Такие мысли приходили в голову Гарвея большей частью в солдатском трактире, когда полк сменяли и посылали «на отдых». Однако отдых китченеровцев сводился к бесконечным и однообразным казарменным учениям, превращавшим их прежнюю окопную службу в почти вожделенный оазис безделья. Единственным светлым пятном здесь, наряду со свободными вечерами, был тот самый трактир, где, впрочем, солдата — а тем более бывшего официанта! — одолевали совершенно невоенные и довольно-таки меланхолические мысли.

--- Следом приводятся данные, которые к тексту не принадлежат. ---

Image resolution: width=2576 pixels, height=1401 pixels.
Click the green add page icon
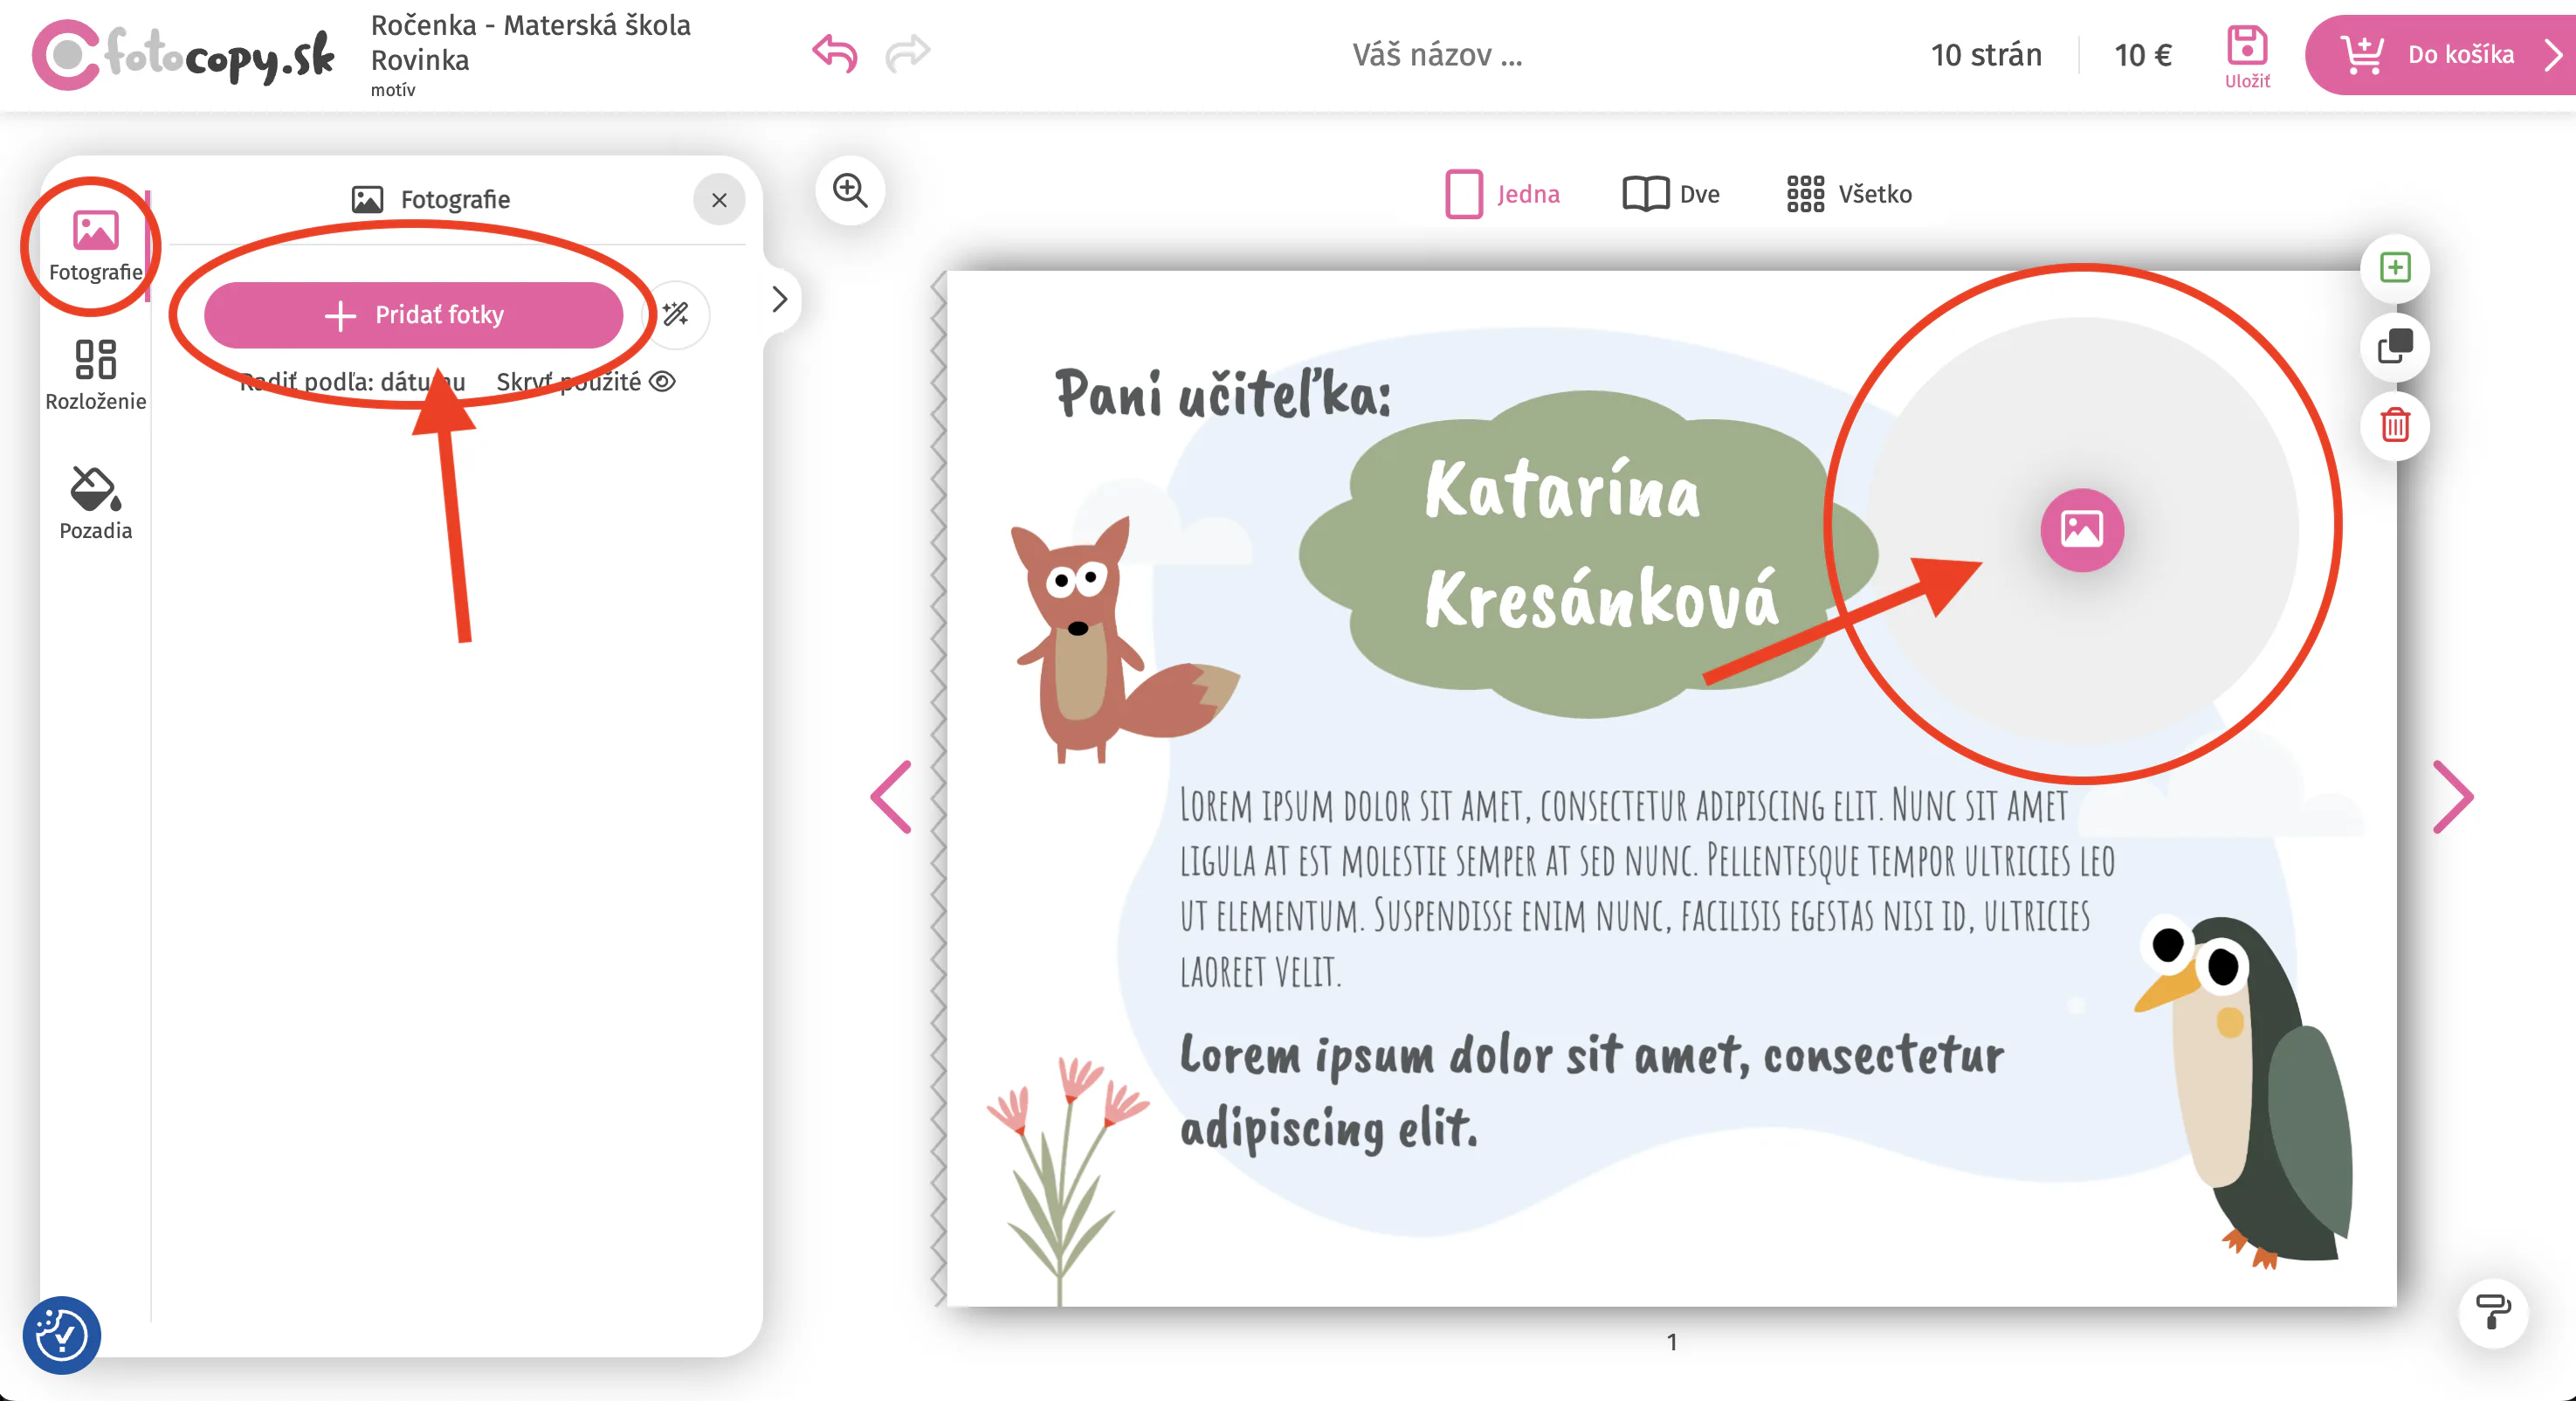click(2395, 268)
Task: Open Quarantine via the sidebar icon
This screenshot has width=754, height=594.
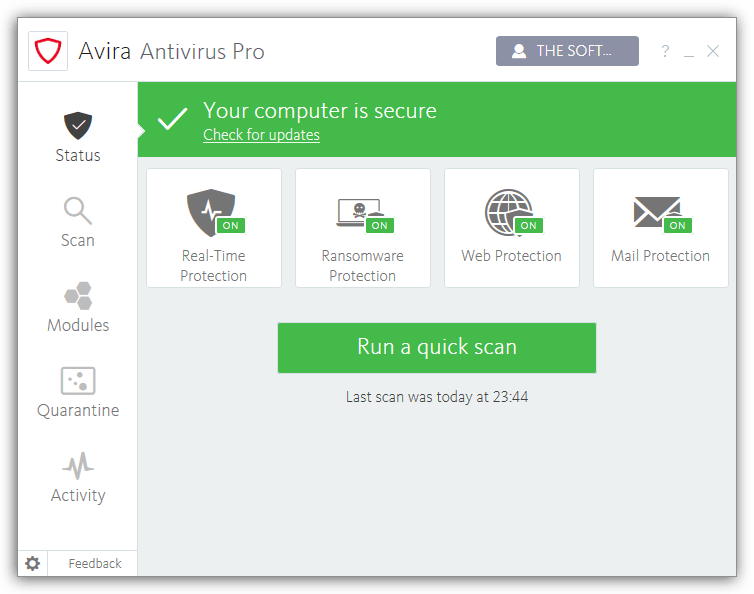Action: coord(78,380)
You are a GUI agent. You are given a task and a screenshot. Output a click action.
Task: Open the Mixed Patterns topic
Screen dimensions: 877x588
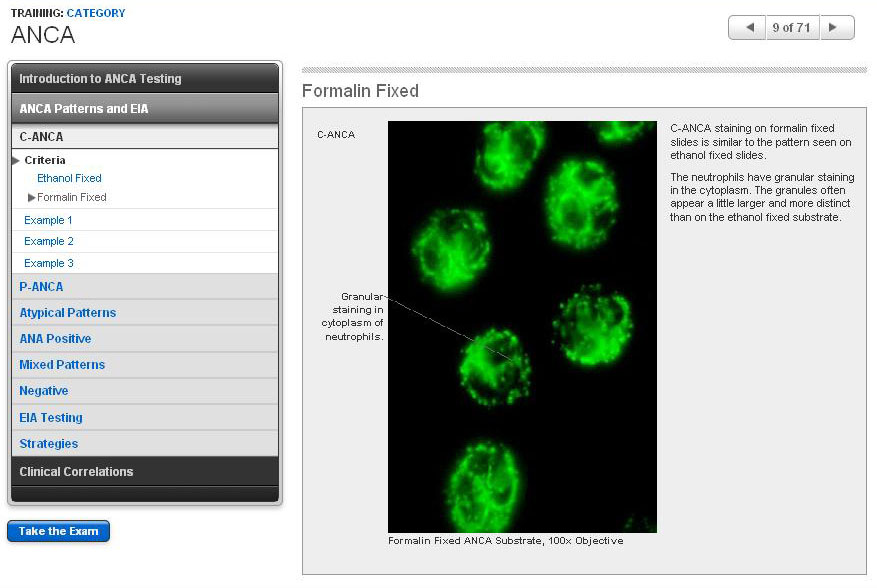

И только на седьмой неделе фронтовой жизни Гарвея произошло событие, превратившее его в настоящего героя. К такому заключению он пришел сам после придирчивого анализа, взвешивания и окончательной оценки.

Затем это событие было квалифицировано его товарищами как самая большая удача, о которой только может мечтать солдат. Речь шла о ранении, обеспечившем пострадавшему без серьезного ущерба для здоровья госпиталь и транспортировку в Англию.

Кроме того, различные обстоятельства позаботились — для будущего успокоения совести Гарвея — о надлежащей драматической «рамке» происшествия.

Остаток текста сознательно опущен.